Unfortunately, Gady’s classmates failed to recognize his merits, and selected someone else to act as the newspaper’s editor-in-chief. Each child is different, has different personality traits, falls more or less to different tendencies - even the best effort may be fruitless if applied to a child that doesn't resonate with it.A child already conditioned to believe their choices don’t matter is much more likely to end up in abusive relationships, much more likely to be taken advantage of, and much more vulnerable to things like sexual harassment and coercion. Drawing on the poignant real-life experiences of her own family, as well as those of her students, these blinks show you how you can excel at the most important job you’ll ever have: raising the next generation. the 2002 California Teacher of the Year by the California Commission on Teacher Credentialing; the 2011 Charles O'Malley Award recipient from Columbia Scholastic Press.

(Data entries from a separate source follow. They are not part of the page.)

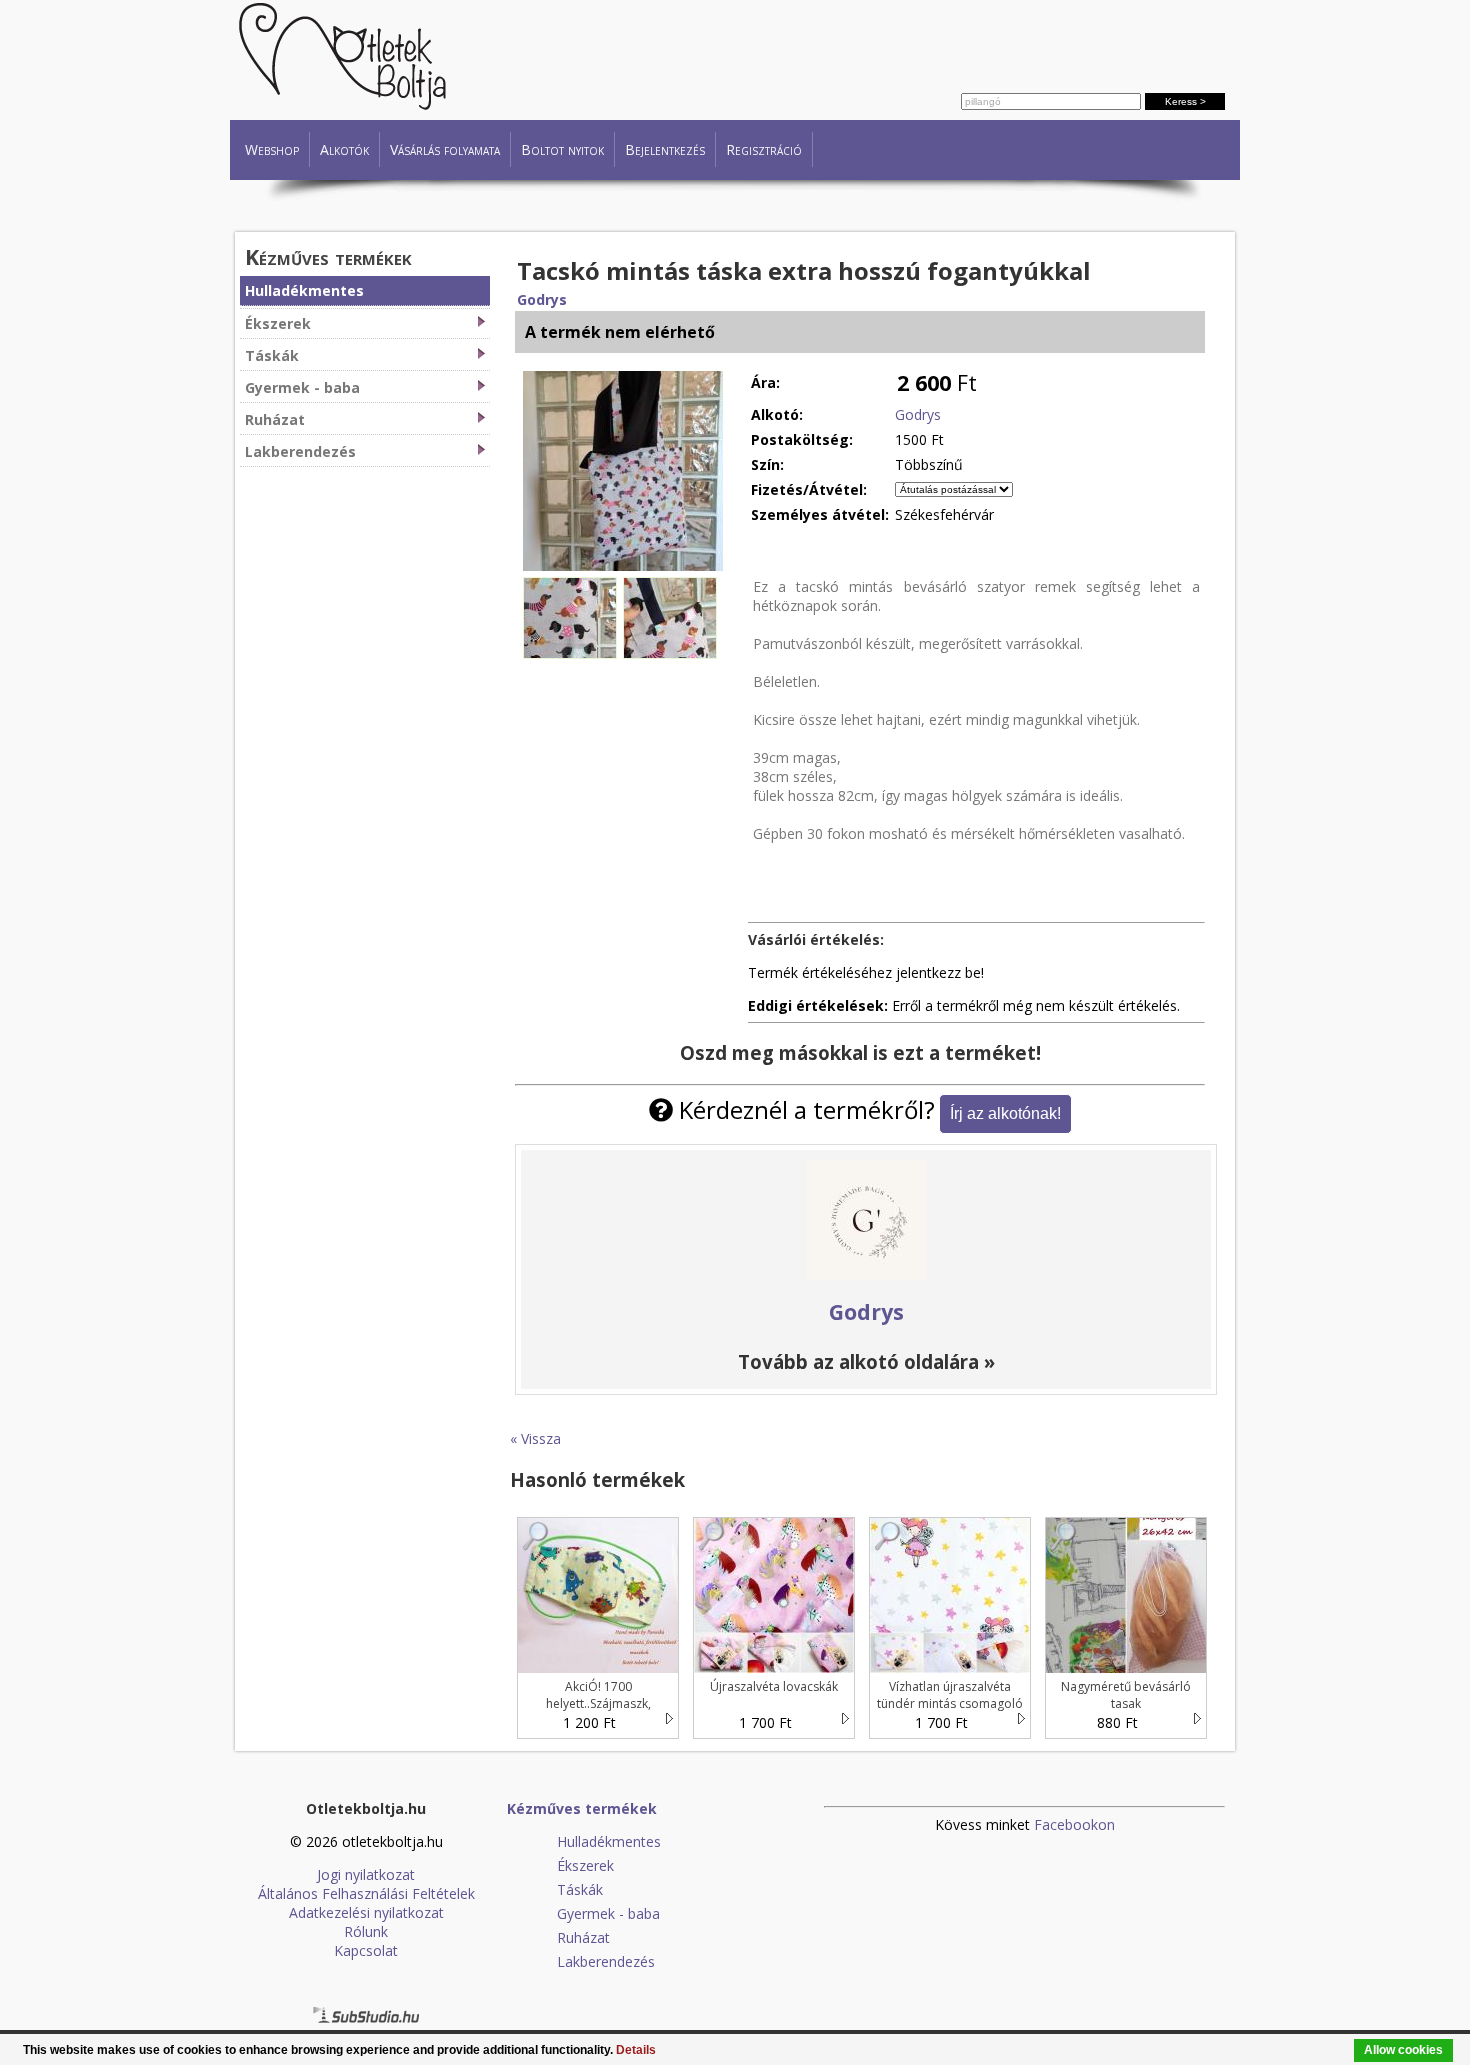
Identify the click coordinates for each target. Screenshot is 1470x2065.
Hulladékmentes (304, 290)
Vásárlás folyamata (445, 149)
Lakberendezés (300, 451)
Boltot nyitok (562, 149)
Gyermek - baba (302, 387)
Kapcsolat (366, 1950)
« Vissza (535, 1438)
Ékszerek (278, 323)
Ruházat (275, 419)
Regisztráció (764, 149)
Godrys (542, 299)
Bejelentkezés (665, 149)
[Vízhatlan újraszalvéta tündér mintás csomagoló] (888, 1545)
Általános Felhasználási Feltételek (366, 1893)
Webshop (272, 149)
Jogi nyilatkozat (366, 1874)
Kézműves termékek (328, 256)
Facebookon (1074, 1824)
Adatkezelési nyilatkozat (366, 1912)
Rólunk (366, 1931)
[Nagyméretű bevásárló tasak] (1064, 1545)
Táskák (272, 355)
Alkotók (344, 149)
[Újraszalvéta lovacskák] (712, 1545)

And although she does stray into topics that don’t center solely on children (she proudly declares that she is not tempted by bad foods, and that people should try harder at their marriages in general) I still found this book useful and worthwhile. Despite that, polls show that people in general are convinced that we live in a more dangerous time than ever. You can change your choices at any time by visiting Cookie preferences, as described in the Cookie notice. She argues kids are depressed because of this pressure to succeed, yet the book's very reason for existence is the success of her daughters.By not trusting kids to be independent, we’re teaching them that the world is a dangerous place, that people can’t be trusted, and that they can’t trust themselves. Much of Esther’s philosophy is geared towards raising kids who are resilient, respectful, and self-driven.